◆ SELECTED TEXT
........

That opinion seems understandable, and I had trouble with my own newfound and fragile optimism, which often seemed painfully unrealistic.

Trying to think realistically about the prospects for a better world, and for any role I might be able to play in bringing such a world about, quickly brought up doubts, objections, and fears. A few examples:

Such a change would take time; generations, most likely.

That meant I could never have what I wanted – not now and not ever. I'd be long-dead before success was achieved, assuming it ever was. Accepting this was difficult and took a long time.

It seemed delusional to think success at such a thing was even possible. Many others have tried and all have failed.

I was nobody special – not famous or rich or with fancy credentials. There was no reason to think I could have any effect on the world, much less the effect I was hoping for.

People would laugh at someone trying to "save the world" and it certainly wouldn't help that I was not an impressive, famous person.

Nor was I some Gandhi-like character. I'm not even always a nice person; I am sometimes insensitive or rude or otherwise far less than perfect. Neither saint nor superman; not famous or rich; not an established authority or someone with any detectable talent for promotion, I was – certainly when viewed next to such an epic task – pitifully inadequate.

........

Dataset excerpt
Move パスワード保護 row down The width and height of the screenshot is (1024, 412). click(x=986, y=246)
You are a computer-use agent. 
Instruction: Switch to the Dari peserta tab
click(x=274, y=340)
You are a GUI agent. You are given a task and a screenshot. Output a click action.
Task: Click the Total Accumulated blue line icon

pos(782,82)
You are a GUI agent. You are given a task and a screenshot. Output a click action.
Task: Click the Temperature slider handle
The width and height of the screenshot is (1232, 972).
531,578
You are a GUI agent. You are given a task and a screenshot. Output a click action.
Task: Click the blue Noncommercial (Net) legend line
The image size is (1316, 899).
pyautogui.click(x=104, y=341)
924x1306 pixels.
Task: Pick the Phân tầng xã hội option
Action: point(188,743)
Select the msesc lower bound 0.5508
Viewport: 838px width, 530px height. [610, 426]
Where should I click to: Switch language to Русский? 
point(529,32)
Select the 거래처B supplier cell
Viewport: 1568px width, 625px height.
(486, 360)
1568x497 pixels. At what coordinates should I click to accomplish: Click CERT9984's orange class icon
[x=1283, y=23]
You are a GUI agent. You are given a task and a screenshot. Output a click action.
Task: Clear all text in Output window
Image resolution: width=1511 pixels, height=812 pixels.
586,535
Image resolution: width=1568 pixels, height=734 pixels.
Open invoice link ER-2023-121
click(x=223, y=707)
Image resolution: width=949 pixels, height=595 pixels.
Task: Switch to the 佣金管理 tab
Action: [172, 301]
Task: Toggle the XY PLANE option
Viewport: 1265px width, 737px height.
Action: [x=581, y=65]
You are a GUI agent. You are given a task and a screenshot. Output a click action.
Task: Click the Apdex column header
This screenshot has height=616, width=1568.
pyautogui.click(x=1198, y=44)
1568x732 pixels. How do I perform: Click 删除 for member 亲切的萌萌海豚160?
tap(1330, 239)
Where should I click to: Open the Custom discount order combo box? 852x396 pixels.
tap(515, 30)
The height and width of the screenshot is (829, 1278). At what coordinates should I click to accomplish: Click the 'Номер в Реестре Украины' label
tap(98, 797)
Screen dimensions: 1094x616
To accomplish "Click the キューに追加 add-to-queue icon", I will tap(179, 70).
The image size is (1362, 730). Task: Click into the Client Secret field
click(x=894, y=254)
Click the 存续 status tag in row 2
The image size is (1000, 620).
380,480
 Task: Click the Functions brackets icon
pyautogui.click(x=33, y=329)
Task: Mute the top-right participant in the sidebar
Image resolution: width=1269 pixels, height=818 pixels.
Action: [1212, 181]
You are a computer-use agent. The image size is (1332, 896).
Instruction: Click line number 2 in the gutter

........

◆ YOUR INSTRUCTIONS
Can you continue the passage about doubts over helping bring about a better world, starting right after its last sentence?

◆ EXERCISE OUTPUT
Facing all that brought up an enormous amount of feeling, including the childhood horror of finding myself in a world where every person seemed insane (yet where noticing this was forbidden) and where history and contemporary news reinforced that perception. My parents had postponed starting a family while my father spent several years fighting the Nazis as a ski-trooper in the Italian Alps – in a war that killed over 50 million human beings, and during which death camps were being run by the bad guys, and in which the good guys – us, the Allies – incinerated entire cities full of civilians, mostly old men, women, and children. An early and precocious reader, I knew about Dresden, Tokyo, Hiroshima, Nagasaki, and other nightmares of the war. I knew about the death camps. I knew, in short, and from an early age, that people in Germany, Japan, and in other nations, including my own, had planned and executed the gruesome deaths of millions, in massive firestorms, in orgies of mass-rape and mass-murder, in gas chambers, and in a hundred other ways. I knew that mass-murder was commonplace in history – history being, as Voltaire put it, "a tableau of crimes and misfortunes." Can one really know such things and survive? Can one overhear even a whisper of such horrors without bursting into tears or clamping down enough to bury one's humanity beyond reach?

That was only part of what kept coming up for me. Against the vast, ancient, and ongoing evil of this world, I felt pitifully helpless.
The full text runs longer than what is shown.